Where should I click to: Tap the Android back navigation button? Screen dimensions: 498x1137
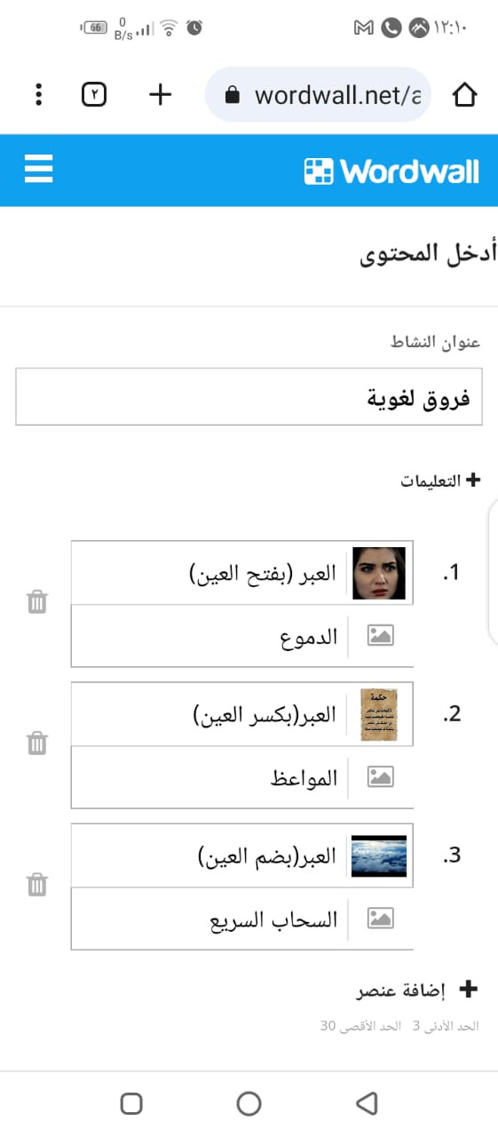click(367, 1103)
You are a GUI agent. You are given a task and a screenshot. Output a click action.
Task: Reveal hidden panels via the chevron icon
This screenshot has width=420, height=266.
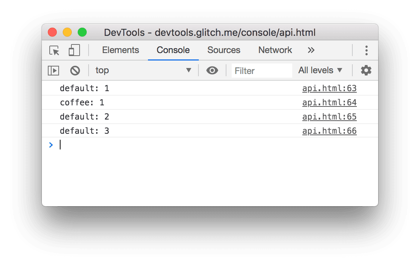coord(311,50)
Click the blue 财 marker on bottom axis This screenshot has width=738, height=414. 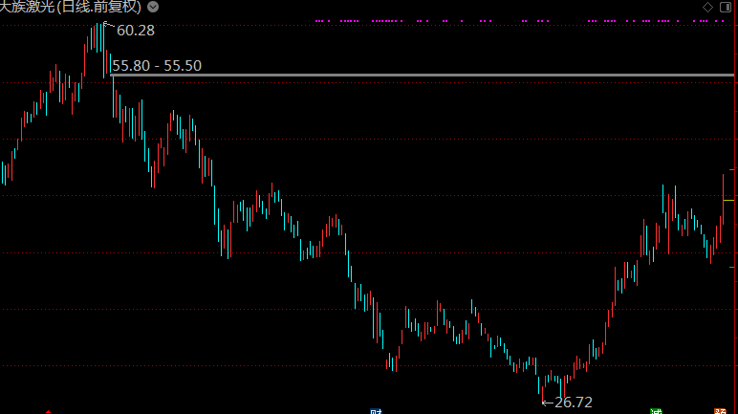coord(376,411)
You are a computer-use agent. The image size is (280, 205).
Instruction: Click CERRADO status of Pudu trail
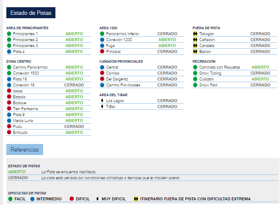pos(74,127)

##########

Which lines run from the one containing "You are a computer-use" to the end of the entries above? Write them out exactly, leaving out every picture.

> **Result of the task**:
You are a computer-use agent. The image size is (280, 205).
Instruction: Click CERRADO status of Pudu trail
pos(74,127)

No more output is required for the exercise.